飲み屋での演奏に少しずつ慣れていったころ、ふらりと入ってきたお客さんが「リクエストはできる?」とたずねてきた。
店のママさんは客商売だから「なんでもどうぞ」という。バンマスは、たいていなんでもできるけど「できるのはできます、できないのはできません」と笑いを誘う回答をする。
おいらはまだ、基本レパートリーを楽譜を見ながら演奏するのに一苦労、(いつものレパートリーをリクエストしてくれるんじゃなきゃ無理だ)と思っていた。
そのお客さんは、あろうことか「テイク・ファイブを」と言った。
おいらは今でこそ変拍子とか拍子がころころ変わる曲は普通に演奏する。オリジナル録音が、テーマだけ変拍子でソロは4拍子、というパターンだったとしても、すべて変拍子のままやるくらいだ。
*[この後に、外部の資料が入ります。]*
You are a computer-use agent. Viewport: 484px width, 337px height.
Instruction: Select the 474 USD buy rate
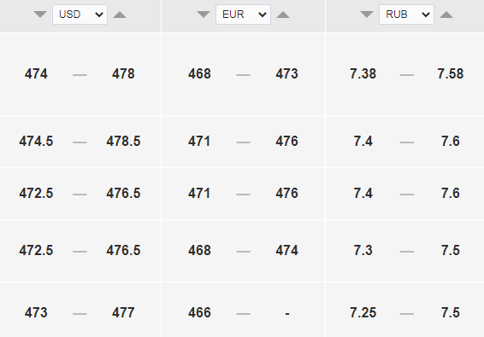coord(36,74)
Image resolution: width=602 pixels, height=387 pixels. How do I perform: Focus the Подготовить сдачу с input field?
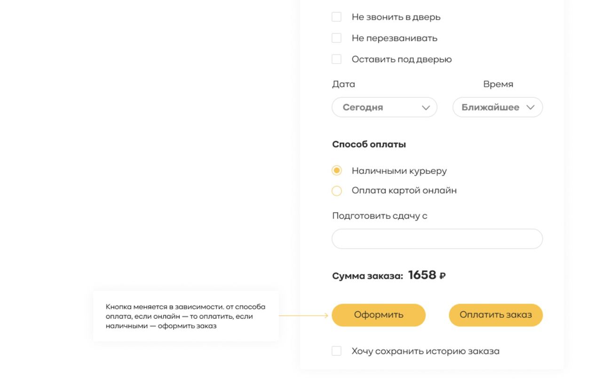coord(437,239)
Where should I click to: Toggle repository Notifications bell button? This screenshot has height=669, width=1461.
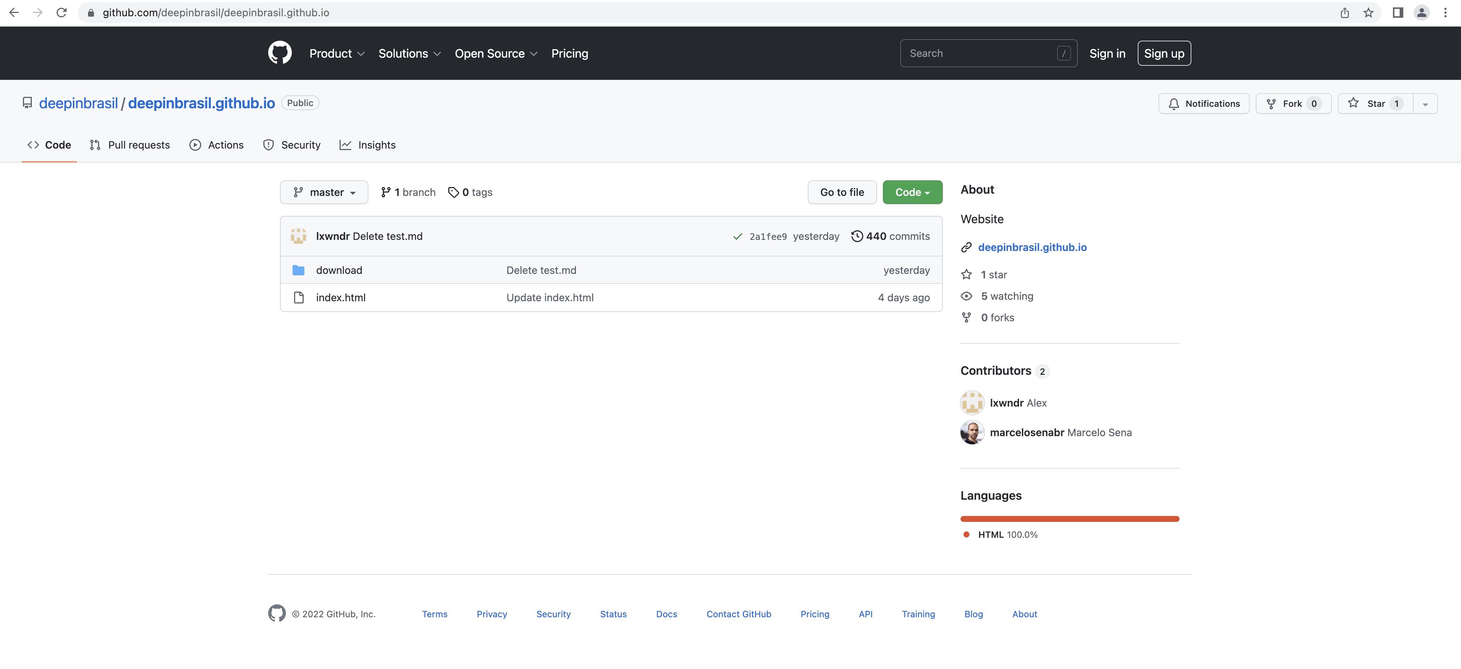1204,104
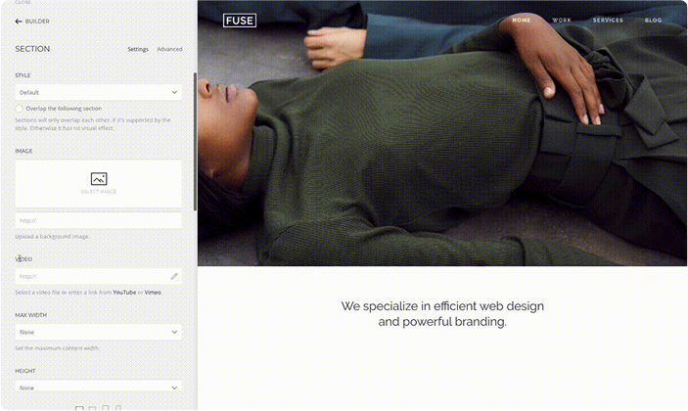Open the Home menu item
The image size is (688, 411).
(522, 21)
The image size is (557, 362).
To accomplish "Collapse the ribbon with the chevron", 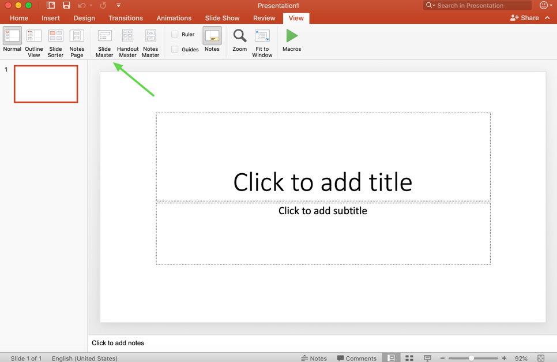I will 547,18.
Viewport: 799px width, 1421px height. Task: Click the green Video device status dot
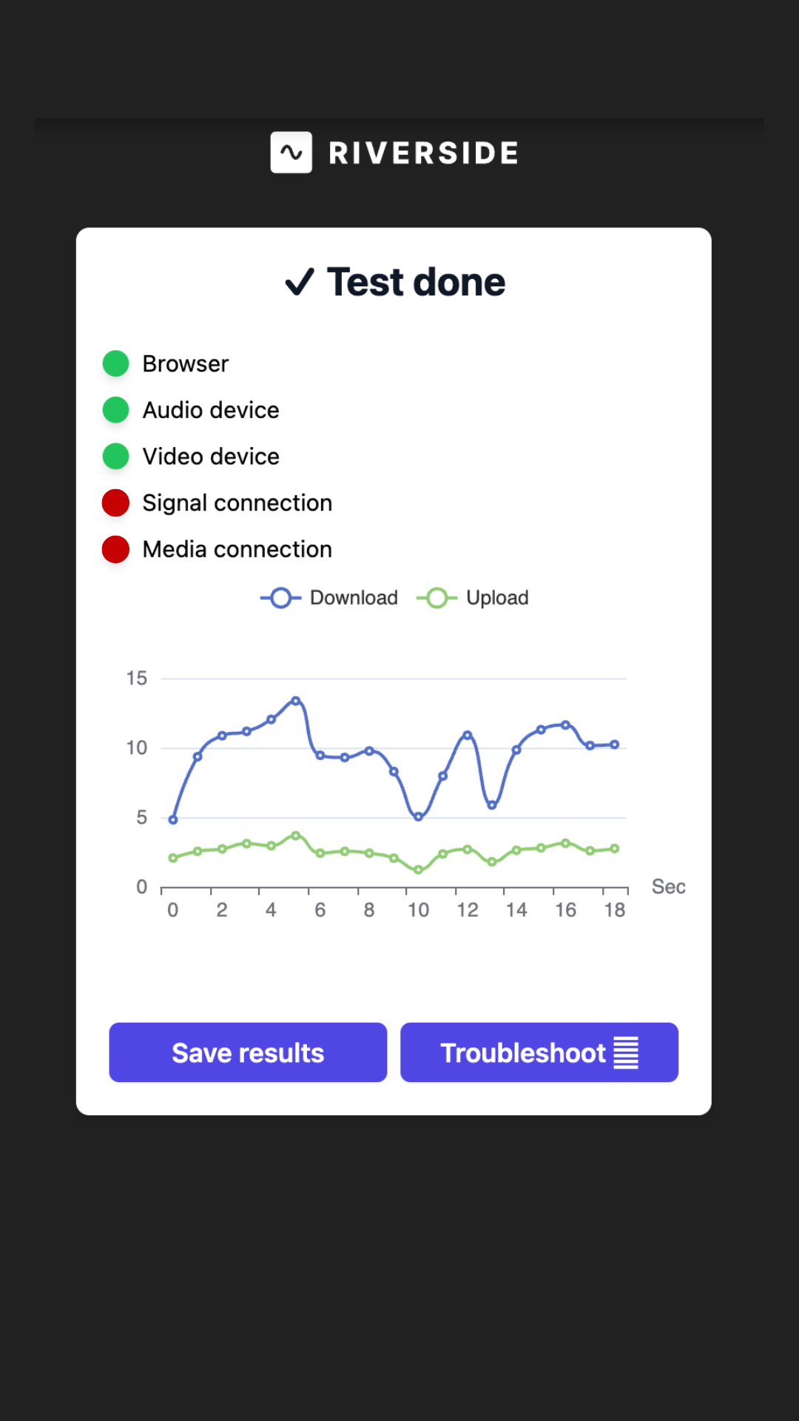[115, 457]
しかしそのときは4拍子、3拍子以外はやったことがなかった。
バンマスが「テーマはオレがやるから。ソロは一発だからさ」と言ったので、 まあぶっつけでなんとかなるだろうと思っていた。
ところが、5拍子となると、たとえ一発でもどうしてもうまくできない。ちょっとするとすぐずれるのだ。頭の中が3拍子か4拍子にしかならない。もうボロボロだった。
ジャズはアドリブだから、そのフレーズの真意はソロイストにしかわからない。だからアボイドさえ避ければ、変拍子の曲でテキトーにやってサイズが合っていれば聴衆には気付かれない・・・というのはまったくのウソである。もう穴があったら入りたかったよ。
全然ダメだったおいらは、翌日から必死で5拍子の練習を始めたのでした。慣れてしまえばどうってことないんだよね。